En materia de Estado —donde el gesto se mide más que el grito— hubo momentos de altura. El Acuerdo por las Libertades y contra el Terrorismo de 2000, firmado entre PP y PSOE, es quizá el ejemplo más claro de una derecha que entendía que ciertas batallas se dan juntos o no se ganan. Aquel periodo incluyó la Ley de Partidos de 2002. No fueron ocurrencias coyunturales: fueron expresión de sentido de Estado.
Incluso en la década pasada, con Mariano Rajoy, la derecha clásica hizo algo muy poco agradecido pero indispensable: contener una crisis. El saneamiento del sistema financiero, el ajuste del déficit y el regreso a un crecimiento modesto evitaron males mayores en un país exhausto por el estallido inmobiliario. Nadie aplaude a un bombero por el olor a humo, pero todos reconocen el edificio en pie.
Esa es la “buena derecha”: sobria, europea, constitucional; una derecha que habla de políticas aunque le tiente el chascarrillo, que cuida el lenguaje porque sabe que el tono también gobierna, que discute presupuestos y no biografías, y que exhibe competencia más que ocurrencias. Una derecha, en suma, que no necesita levantar la voz para que se le oiga.

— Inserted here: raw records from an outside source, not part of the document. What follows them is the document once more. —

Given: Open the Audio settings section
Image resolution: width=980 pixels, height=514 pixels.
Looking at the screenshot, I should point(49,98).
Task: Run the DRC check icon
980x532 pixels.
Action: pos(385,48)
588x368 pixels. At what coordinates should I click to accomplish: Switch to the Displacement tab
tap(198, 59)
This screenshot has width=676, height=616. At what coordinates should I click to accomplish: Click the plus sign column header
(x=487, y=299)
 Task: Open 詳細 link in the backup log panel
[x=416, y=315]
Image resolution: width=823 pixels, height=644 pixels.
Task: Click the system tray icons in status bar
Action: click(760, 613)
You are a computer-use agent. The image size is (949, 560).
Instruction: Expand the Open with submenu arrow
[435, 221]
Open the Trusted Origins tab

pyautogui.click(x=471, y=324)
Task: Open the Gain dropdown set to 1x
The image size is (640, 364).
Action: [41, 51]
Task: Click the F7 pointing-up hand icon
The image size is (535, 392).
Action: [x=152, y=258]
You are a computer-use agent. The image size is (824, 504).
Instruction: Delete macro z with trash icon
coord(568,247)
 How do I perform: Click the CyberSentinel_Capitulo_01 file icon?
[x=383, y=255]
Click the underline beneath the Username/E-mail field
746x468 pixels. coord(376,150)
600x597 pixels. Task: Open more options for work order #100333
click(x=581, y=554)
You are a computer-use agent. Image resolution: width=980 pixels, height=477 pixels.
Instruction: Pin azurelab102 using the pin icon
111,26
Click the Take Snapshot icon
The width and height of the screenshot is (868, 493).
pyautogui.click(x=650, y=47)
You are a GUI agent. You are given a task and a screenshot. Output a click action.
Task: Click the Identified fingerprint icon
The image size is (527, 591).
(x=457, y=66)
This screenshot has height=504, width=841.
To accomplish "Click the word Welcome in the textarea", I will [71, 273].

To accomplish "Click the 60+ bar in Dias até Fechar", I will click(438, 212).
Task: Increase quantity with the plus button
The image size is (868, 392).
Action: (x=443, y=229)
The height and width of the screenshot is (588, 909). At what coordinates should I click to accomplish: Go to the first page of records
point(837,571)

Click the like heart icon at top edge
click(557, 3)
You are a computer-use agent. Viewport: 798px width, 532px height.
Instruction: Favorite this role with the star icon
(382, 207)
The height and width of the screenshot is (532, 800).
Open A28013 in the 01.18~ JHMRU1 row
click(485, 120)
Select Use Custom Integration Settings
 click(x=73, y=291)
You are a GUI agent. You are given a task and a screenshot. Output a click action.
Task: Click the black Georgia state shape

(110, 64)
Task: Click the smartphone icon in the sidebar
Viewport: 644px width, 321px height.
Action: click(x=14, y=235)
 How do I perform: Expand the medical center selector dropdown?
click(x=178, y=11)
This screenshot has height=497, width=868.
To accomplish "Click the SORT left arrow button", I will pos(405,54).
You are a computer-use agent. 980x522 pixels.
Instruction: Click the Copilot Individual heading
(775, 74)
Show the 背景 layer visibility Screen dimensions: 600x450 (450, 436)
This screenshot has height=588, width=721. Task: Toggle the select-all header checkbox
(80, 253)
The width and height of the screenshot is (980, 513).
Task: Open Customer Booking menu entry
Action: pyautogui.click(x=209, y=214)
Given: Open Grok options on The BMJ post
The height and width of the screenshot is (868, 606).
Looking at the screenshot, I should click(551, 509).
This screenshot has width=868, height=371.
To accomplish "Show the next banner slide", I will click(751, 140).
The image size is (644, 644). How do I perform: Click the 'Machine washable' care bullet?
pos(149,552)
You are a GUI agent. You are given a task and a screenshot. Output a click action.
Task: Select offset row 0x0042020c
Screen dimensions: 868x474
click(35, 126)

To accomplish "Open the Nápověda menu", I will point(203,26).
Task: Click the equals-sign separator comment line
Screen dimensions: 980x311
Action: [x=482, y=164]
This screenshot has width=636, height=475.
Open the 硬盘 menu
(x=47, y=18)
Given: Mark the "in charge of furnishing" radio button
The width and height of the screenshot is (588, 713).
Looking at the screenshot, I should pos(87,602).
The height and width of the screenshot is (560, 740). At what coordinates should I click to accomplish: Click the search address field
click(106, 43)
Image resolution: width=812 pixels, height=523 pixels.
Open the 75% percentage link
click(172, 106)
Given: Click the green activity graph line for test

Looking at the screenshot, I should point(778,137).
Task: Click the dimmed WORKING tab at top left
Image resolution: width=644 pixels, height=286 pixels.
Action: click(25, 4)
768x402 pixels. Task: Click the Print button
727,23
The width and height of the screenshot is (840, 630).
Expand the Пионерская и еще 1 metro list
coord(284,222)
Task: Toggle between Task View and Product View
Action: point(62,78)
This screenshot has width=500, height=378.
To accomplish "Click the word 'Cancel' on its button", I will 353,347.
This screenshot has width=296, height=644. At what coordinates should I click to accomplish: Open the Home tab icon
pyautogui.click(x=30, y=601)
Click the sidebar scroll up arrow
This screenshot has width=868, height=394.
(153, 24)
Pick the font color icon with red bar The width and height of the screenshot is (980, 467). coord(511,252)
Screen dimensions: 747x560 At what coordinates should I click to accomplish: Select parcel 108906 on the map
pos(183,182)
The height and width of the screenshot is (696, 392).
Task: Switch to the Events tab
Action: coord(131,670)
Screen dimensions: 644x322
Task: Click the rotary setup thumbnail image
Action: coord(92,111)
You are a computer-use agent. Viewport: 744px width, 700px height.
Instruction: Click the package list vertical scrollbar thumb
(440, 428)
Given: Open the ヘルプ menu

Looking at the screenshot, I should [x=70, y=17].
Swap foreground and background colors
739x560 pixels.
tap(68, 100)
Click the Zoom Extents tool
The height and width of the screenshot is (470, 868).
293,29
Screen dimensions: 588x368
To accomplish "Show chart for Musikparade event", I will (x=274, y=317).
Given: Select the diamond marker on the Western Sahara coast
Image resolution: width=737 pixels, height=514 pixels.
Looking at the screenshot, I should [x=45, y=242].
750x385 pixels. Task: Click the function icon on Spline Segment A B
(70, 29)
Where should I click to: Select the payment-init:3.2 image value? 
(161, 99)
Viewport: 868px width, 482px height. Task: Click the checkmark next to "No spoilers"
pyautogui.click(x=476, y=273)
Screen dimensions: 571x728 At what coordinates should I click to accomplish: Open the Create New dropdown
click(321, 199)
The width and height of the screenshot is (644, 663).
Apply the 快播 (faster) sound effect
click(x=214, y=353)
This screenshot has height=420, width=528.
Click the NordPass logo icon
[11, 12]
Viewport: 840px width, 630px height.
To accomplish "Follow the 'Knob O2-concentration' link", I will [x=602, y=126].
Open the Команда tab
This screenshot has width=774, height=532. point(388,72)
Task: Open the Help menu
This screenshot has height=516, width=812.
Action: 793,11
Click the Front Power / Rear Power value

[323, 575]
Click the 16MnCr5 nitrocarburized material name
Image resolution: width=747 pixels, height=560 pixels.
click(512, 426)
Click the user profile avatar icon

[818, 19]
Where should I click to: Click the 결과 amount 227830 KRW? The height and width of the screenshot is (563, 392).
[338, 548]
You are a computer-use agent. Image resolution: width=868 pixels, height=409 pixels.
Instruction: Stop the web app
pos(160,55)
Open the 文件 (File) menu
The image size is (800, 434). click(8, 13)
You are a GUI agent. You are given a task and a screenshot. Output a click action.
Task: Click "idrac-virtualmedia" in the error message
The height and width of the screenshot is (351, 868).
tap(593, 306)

Por eso desconcierta verla hoy enarbolar la anécdota, enzarzada día sí y día también en lo que antes habría despachado con una sonrisa y un siguiente punto del orden del día. No se trata de “mirar para otro lado” ni de conceder nada al adversario: se trata de volver a su terreno natural, donde siempre tuvo ventaja. ¿Cuál? Fiscalidad estable y predecible, seguridad jurídica, política industrial y de innovación que no cambie con cada legislatura, energía y agua sin eslóganes, educación exigente que premie el esfuerzo, políticas familiares que respondan a un país envejecido, municipalismo que resuelva lo cotidiano. Y todo ello, dicho bien: con buenos portavoces, menos eslóganes y más datos; con debate serio en el Parlamento y menos tertulia de madrugada.
No es nostalgia: es estrategia. La derecha que gana no es la que mejor improvisa un titular, sino la que reconoce su propia tradición y la actualiza. Si el PP quiere volver a sonar como lo que fue —y puede volver a ser—, tiene que apagar el ruido y encender la lámpara: propuestas claras, tono civil, alianzas posibles en lo esencial, europeísmo sin complejos. En ese registro, su historia le acompaña; y, lo que importa, muchos votantes también.